Tatiana giggled. Her black locks had begun to swirl from their up-do, drawing fine black lines down her back. “You always think it’s a bore until you begin to play. Don’t you remember last time? You actually beat me, and you bragged about it endlessly for the next three weeks. It was absolutely the most annoying thing on the planet.”

Peter beamed at Ella, who rolled her eyes back. It seemed clear that she was unwilling to be told what to do, yet would be forced through the course of the game regardless. The sun glittered across her red hair. Something in Peter’s stomach stirred. He turned toward his own croquet mallet, whipping it into the air and then catching it again. He couldn’t have imagined a more perfect day to be outdoors, with some of the greatest people he’d met in his life.

This thought passed over him like rain, without any of the normal pessimism he carried with him. His eyes bulged out for a moment, but he shoved them back in, cleared his throat.

The game began.
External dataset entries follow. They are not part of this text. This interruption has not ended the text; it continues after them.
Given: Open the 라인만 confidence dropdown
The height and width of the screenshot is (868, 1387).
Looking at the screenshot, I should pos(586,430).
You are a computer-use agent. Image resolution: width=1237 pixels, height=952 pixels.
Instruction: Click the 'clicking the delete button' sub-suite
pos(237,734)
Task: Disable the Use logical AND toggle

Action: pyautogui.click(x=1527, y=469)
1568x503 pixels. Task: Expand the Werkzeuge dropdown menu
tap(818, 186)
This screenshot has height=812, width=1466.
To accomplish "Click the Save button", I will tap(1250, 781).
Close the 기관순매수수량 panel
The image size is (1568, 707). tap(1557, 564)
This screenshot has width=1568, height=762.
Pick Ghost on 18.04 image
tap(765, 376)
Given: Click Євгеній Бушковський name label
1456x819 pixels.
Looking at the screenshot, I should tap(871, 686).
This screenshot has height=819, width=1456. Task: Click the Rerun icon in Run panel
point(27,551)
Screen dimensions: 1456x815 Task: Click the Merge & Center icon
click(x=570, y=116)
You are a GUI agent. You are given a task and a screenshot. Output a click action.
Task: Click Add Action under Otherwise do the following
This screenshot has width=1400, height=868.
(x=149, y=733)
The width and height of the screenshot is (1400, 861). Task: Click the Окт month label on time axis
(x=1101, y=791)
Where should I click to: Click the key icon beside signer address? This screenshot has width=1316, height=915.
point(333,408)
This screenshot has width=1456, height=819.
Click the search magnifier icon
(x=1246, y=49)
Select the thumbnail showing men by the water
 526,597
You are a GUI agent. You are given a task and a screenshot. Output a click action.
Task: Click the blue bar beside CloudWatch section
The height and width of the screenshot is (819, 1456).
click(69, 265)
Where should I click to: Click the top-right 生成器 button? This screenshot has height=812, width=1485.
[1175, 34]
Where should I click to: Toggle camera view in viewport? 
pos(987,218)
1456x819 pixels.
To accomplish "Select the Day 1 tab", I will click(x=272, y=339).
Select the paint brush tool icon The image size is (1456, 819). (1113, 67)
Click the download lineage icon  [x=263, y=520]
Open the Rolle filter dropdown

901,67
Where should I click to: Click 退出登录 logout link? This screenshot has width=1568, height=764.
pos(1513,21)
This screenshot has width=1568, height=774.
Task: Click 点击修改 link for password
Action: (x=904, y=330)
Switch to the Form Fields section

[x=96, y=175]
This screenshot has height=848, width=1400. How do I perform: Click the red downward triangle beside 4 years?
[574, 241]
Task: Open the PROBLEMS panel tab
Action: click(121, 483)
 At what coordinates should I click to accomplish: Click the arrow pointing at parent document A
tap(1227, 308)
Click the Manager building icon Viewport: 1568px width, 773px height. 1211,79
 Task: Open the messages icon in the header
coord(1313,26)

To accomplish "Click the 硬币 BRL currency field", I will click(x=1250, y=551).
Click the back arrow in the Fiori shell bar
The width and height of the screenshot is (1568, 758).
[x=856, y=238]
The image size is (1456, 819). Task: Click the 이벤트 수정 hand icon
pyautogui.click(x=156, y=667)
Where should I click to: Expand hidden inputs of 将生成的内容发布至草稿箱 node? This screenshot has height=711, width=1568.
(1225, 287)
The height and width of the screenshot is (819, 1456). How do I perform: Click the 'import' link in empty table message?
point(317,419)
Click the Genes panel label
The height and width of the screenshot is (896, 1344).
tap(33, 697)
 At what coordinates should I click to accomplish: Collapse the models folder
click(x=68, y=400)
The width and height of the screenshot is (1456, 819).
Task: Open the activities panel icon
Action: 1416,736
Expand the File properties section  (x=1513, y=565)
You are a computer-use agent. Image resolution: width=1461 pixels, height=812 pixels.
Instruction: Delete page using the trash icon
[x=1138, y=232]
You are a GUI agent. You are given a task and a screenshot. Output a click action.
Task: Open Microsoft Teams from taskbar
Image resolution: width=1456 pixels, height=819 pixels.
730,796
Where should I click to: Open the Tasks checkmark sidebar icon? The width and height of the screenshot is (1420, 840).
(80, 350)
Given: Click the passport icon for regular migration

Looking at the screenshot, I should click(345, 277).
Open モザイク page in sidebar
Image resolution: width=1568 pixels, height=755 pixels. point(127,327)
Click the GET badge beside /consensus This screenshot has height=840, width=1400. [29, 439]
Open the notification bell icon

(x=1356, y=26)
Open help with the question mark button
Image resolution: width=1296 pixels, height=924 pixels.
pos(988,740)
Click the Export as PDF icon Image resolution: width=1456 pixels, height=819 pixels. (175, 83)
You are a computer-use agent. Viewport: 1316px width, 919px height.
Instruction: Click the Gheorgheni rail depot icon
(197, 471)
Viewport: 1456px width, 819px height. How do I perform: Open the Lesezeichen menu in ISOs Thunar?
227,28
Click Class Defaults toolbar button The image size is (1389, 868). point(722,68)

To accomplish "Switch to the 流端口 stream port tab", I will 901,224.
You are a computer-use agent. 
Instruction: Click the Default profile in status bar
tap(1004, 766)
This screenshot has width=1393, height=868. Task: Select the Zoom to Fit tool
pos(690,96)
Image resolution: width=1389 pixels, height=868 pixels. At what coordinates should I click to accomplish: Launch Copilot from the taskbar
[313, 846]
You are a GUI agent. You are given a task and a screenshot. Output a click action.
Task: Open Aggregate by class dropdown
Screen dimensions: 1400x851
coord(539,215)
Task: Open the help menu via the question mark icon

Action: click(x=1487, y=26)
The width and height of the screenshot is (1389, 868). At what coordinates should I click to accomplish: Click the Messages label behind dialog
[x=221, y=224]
Tatiana insisted on going first, stating that she was the “bride,” after all, and therefore deserved privileges. Something tightened in Peter’s stomach at this statement, showing a kind of disapproval. But that couldn’t be right, could it? He’d never disapproved, nor been annoyed with Tatiana before.

Tatiana tapped her mallet against a croquet ball, driving the little gleaming thing across the field, towards the arch. She missed by nearly ten inches, casting it far to the right. In response, Tatiana whacked her shin with her mallet, furrowing her brow. She looked every bit a child, rather than a bride.

It was Frederick’s turn. He cleared his throat, lined his body alongside the croquet ball, casting his eyes towards the far arch.

“Come on, darling! You’re taking far too long,” Tatiana teased, seemingly conquering her moment of childlike rage.

“Give me a bit of time, darling,” Frederick muttered.